Sozialprojekt „Demenz – Freundlich im Quartier“

Schülerinnen und Schüler des Katholischen Religionskurses der Jahrgangsstufe 9 nehmen am Projekt teil.

Was tun, wenn Menschen im Stadtteil Frohnhausen komisch werden? Wenn sie zu Babys werden und gefüttert werden müssen und sie immer mehr vergessen, schließlich ihre eigenen Verwandten und Freunde nicht mehr kennen?

Auch die Schülerinnen und Schüler der AKS werden im Alltag zunehmend mit Demenzkranken im Stadtteil Frohnhausen konfrontiert und brauchen Aufklärung und Hilfe, wie sie damit menschlich umgehen können.

Am 28.05.2015 findet in den Räumen der AKS die Auftaktveranstaltung zum Sozialprojekt „Demenz – Freundlich im Quartier“ statt. Herr Tobias Wehr vom Mehrgenerationenhaus Essen e.V. wird für die Schülern des Katholischen Religionskurses einen Fachvortrag zum Thema „Demenz“ halten. Anhand vieler Beispiele wird Herr Wehr erklären, mit welchen alltäglichen Problemen Demenzkranke zu kämpfen haben. Er wird verdeutlichen, dass die alltägliche Situation „sich ein Butterbrot schmieren“ für gesunde Menschen keine große Herausforderung ist. Ein Demenzkranker dagegen kann häufig weder mit dem Begriff „Butterbrot“ etwas anfangen, noch weiß er, welche Bedeutung das Wort „schmieren“ genau hat. Die Demenz tritt in vielen verschiedenen Formen auf, Mischformen verschiedener Krankheitsbilder sind besonders häufig.
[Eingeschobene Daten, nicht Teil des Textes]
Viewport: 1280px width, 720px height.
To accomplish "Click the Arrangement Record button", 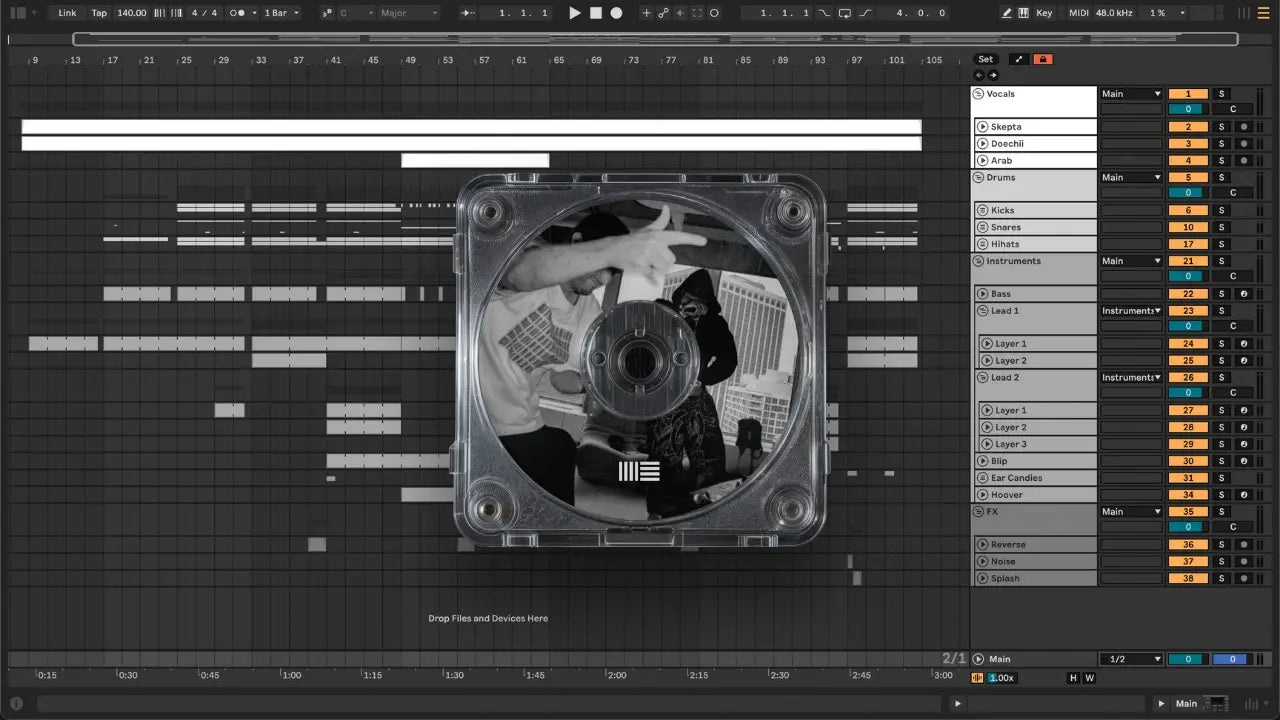I will pos(616,13).
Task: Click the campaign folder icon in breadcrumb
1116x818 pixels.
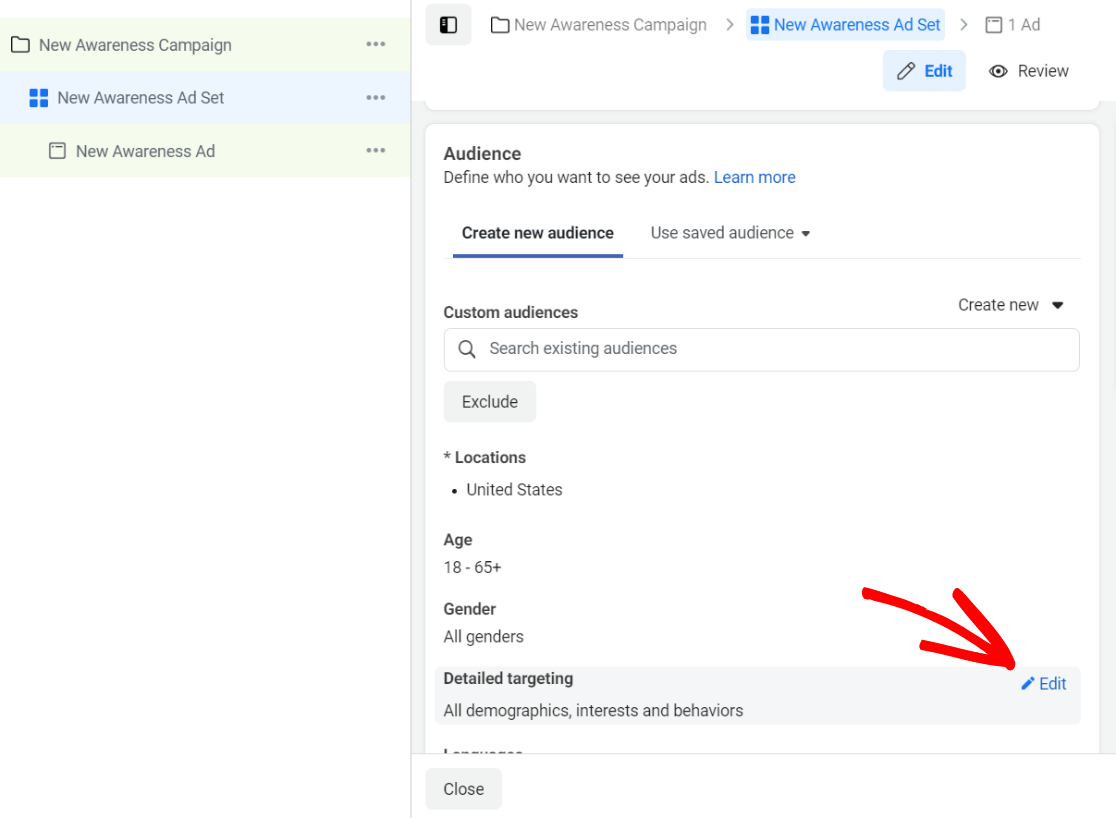Action: (x=500, y=24)
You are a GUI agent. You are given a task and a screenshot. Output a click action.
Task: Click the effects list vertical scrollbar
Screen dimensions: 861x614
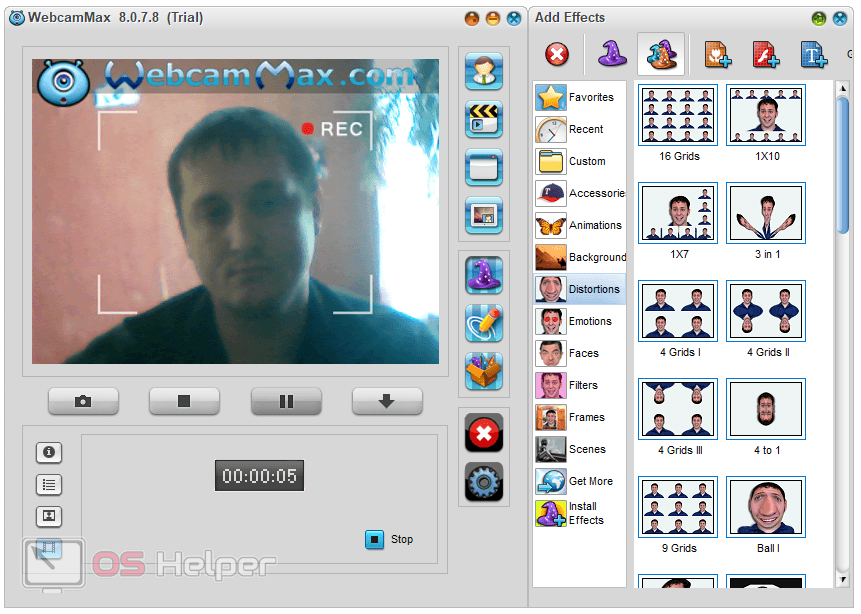tap(842, 160)
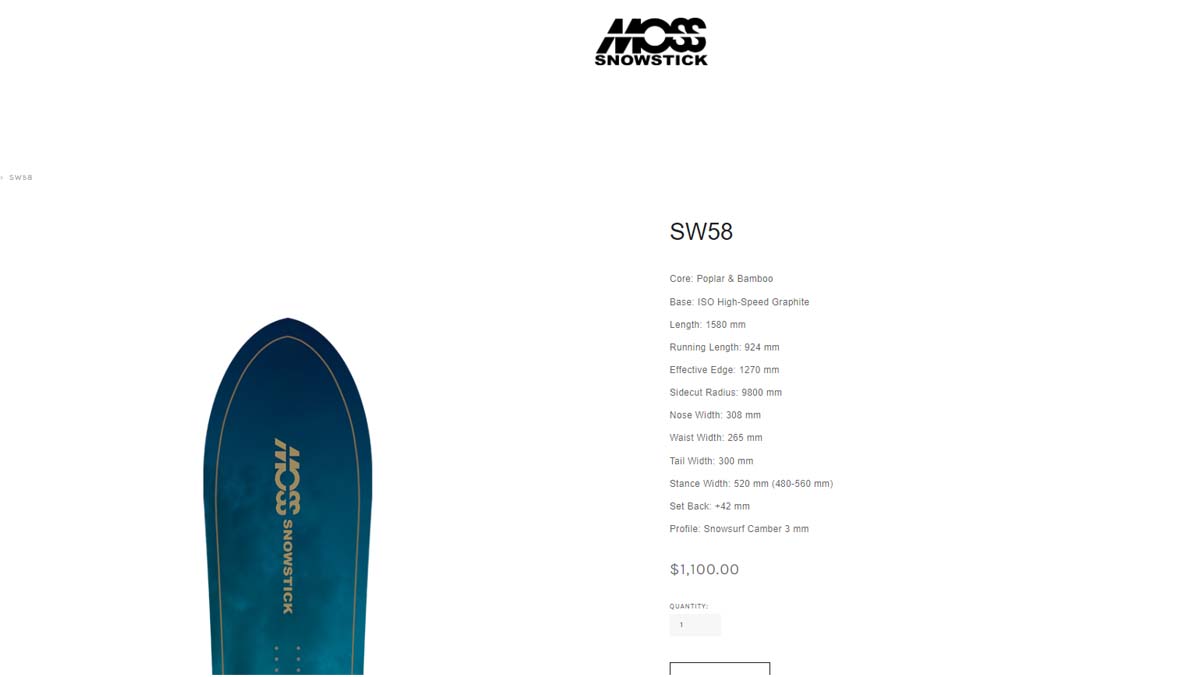Click the breadcrumb chevron before SW58
Viewport: 1200px width, 677px height.
2,178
Die meisten Menschen glauben, dass die Krankheit erst im hohen Alter auftritt, das ist jedoch ein Irrtum, da die Demenz auch schon wesentlich früher zum Vorschein kommen kann.

Nach den Sommerferien wird das Sozialprojekt fortgesetzt. Die Schülerinnen und Schüler werden dann das Waldhausenstift und das Otto- Hue – Haus besuchen und mit Demenz- Betroffenen in Kontakt treten. Geplant sind u.a. Spiele- und Vorleseaktionen mit den Betroffenen.